=== DATA FOR PROCESSING ===
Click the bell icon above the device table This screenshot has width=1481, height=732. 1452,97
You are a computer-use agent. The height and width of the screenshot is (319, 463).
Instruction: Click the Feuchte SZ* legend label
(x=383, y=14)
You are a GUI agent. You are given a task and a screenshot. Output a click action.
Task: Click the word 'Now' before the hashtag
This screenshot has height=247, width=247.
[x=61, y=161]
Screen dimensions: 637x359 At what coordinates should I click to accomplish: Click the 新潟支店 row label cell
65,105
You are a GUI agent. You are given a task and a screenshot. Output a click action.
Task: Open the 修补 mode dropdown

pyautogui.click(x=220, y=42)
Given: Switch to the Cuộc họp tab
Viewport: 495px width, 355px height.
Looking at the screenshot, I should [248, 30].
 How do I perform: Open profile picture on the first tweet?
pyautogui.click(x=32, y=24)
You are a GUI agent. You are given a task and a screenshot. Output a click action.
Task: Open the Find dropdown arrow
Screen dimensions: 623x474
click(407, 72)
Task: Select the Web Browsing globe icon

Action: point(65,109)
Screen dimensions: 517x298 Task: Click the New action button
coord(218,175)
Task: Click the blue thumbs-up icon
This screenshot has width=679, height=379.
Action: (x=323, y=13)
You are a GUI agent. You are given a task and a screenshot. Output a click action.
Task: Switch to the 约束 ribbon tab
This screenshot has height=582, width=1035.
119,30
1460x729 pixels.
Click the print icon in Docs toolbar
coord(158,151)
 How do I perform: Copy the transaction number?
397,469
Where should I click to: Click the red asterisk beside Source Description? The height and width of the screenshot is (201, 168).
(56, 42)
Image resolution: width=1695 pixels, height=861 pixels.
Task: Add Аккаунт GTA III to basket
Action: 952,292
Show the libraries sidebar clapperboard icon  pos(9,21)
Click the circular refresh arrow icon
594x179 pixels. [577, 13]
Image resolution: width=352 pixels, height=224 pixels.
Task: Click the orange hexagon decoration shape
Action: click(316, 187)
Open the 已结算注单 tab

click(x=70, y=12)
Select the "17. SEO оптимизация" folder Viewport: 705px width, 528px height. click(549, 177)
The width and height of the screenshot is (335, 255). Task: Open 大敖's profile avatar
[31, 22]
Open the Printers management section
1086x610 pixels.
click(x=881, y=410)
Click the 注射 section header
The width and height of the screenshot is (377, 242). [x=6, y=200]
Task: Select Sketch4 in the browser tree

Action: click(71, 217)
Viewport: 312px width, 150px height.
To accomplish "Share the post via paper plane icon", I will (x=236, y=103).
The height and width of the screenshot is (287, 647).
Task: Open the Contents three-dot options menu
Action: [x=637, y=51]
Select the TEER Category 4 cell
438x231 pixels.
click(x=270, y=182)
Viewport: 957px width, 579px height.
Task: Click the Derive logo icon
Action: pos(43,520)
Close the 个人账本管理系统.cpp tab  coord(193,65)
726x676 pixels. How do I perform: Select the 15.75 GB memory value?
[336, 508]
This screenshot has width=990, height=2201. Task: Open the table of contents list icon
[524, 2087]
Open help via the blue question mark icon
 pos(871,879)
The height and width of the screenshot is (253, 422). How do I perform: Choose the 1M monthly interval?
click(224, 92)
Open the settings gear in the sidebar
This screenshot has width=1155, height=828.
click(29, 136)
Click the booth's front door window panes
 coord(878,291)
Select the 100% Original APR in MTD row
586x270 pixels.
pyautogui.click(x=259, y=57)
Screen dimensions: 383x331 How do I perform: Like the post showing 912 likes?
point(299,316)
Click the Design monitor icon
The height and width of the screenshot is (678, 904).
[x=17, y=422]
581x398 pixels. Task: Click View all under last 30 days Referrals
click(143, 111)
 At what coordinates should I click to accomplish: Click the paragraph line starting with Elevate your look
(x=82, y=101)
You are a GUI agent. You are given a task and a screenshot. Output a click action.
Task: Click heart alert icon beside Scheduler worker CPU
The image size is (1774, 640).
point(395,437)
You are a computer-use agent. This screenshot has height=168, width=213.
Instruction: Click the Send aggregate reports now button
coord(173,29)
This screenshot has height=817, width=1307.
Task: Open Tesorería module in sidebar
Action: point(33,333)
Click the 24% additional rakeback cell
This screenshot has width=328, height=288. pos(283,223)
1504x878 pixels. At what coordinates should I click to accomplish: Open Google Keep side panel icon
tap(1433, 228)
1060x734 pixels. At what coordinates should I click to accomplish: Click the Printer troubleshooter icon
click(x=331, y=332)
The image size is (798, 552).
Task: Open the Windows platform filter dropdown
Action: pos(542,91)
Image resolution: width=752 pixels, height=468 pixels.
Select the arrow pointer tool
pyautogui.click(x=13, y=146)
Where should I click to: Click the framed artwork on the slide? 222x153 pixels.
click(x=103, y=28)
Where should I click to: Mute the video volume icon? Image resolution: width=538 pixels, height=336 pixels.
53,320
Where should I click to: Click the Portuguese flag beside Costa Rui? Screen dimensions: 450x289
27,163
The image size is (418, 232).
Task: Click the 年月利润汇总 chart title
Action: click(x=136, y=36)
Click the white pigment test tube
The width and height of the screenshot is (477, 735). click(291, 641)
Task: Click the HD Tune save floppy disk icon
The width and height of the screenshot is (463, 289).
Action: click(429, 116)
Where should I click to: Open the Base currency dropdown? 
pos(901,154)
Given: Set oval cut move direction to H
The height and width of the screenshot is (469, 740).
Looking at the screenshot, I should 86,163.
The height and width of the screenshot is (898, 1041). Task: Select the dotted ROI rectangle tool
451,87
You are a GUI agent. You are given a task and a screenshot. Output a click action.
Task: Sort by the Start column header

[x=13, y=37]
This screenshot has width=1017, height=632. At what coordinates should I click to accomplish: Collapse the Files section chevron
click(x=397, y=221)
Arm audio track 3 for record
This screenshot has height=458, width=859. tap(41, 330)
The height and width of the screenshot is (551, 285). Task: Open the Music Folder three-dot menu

=== TASK TO COMPLETE ===
Within the records above, determine how many lines contain the word "computer". Respond with that number and no other text.

=== SOLUTION ===
2